• EXERCISE
Could you reproduce all of the records exactly?

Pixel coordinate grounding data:
+---+

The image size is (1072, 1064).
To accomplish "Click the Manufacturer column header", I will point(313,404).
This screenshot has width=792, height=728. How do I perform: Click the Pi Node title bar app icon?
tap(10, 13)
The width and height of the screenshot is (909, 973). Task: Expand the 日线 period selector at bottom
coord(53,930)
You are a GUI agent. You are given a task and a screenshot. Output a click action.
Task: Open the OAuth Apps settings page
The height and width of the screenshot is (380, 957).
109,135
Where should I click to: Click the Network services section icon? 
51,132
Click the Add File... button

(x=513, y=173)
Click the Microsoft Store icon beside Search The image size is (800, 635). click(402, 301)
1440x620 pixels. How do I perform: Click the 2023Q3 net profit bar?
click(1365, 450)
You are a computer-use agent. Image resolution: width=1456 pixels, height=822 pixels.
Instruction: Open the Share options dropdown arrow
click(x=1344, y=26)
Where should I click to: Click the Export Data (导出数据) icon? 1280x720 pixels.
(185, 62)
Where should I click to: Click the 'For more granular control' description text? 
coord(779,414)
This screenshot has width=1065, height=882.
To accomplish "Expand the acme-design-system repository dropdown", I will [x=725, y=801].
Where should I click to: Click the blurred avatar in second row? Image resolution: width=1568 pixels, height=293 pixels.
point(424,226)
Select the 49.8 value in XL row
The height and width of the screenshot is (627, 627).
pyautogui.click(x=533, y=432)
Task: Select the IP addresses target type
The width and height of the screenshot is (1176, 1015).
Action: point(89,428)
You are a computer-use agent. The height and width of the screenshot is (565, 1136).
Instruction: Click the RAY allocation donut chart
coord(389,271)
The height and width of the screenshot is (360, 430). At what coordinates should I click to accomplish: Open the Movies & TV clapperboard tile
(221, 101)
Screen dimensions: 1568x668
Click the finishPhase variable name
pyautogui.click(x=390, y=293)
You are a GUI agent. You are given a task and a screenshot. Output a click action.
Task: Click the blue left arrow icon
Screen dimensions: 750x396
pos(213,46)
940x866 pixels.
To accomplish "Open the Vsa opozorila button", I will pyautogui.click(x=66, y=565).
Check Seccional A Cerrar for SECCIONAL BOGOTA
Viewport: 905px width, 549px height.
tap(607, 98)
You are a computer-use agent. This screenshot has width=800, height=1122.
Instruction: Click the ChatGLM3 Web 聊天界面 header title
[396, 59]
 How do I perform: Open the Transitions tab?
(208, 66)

+---+

• TASK SOLUTION
The image size is (1072, 1064).
To accomplish "Click the Manufacturer column header", I will point(313,404).
This screenshot has width=792, height=728. How do I perform: Click the Pi Node title bar app icon?
tap(10, 13)
The width and height of the screenshot is (909, 973). Task: Expand the 日线 period selector at bottom
coord(53,930)
You are a GUI agent. You are given a task and a screenshot. Output a click action.
Task: Open the OAuth Apps settings page
The height and width of the screenshot is (380, 957).
109,135
Where should I click to: Click the Network services section icon? 
51,132
Click the Add File... button

(x=513, y=173)
Click the Microsoft Store icon beside Search The image size is (800, 635). click(402, 301)
1440x620 pixels. How do I perform: Click the 2023Q3 net profit bar?
click(1365, 450)
You are a computer-use agent. Image resolution: width=1456 pixels, height=822 pixels.
Instruction: Open the Share options dropdown arrow
click(x=1344, y=26)
Where should I click to: Click the Export Data (导出数据) icon? 1280x720 pixels.
(185, 62)
Where should I click to: Click the 'For more granular control' description text? 
coord(779,414)
This screenshot has width=1065, height=882.
To accomplish "Expand the acme-design-system repository dropdown", I will [x=725, y=801].
Where should I click to: Click the blurred avatar in second row? Image resolution: width=1568 pixels, height=293 pixels.
point(424,226)
Select the 49.8 value in XL row
The height and width of the screenshot is (627, 627).
pyautogui.click(x=533, y=432)
Task: Select the IP addresses target type
The width and height of the screenshot is (1176, 1015).
Action: point(89,428)
You are a computer-use agent. The height and width of the screenshot is (565, 1136).
Instruction: Click the RAY allocation donut chart
coord(389,271)
The height and width of the screenshot is (360, 430). At what coordinates should I click to accomplish: Open the Movies & TV clapperboard tile
(221, 101)
Screen dimensions: 1568x668
Click the finishPhase variable name
pyautogui.click(x=390, y=293)
You are a GUI agent. You are given a task and a screenshot. Output a click action.
Task: Click the blue left arrow icon
Screen dimensions: 750x396
pos(213,46)
940x866 pixels.
To accomplish "Open the Vsa opozorila button", I will pyautogui.click(x=66, y=565).
Check Seccional A Cerrar for SECCIONAL BOGOTA
Viewport: 905px width, 549px height.
tap(607, 98)
You are a computer-use agent. This screenshot has width=800, height=1122.
Instruction: Click the ChatGLM3 Web 聊天界面 header title
[396, 59]
 How do I perform: Open the Transitions tab?
(208, 66)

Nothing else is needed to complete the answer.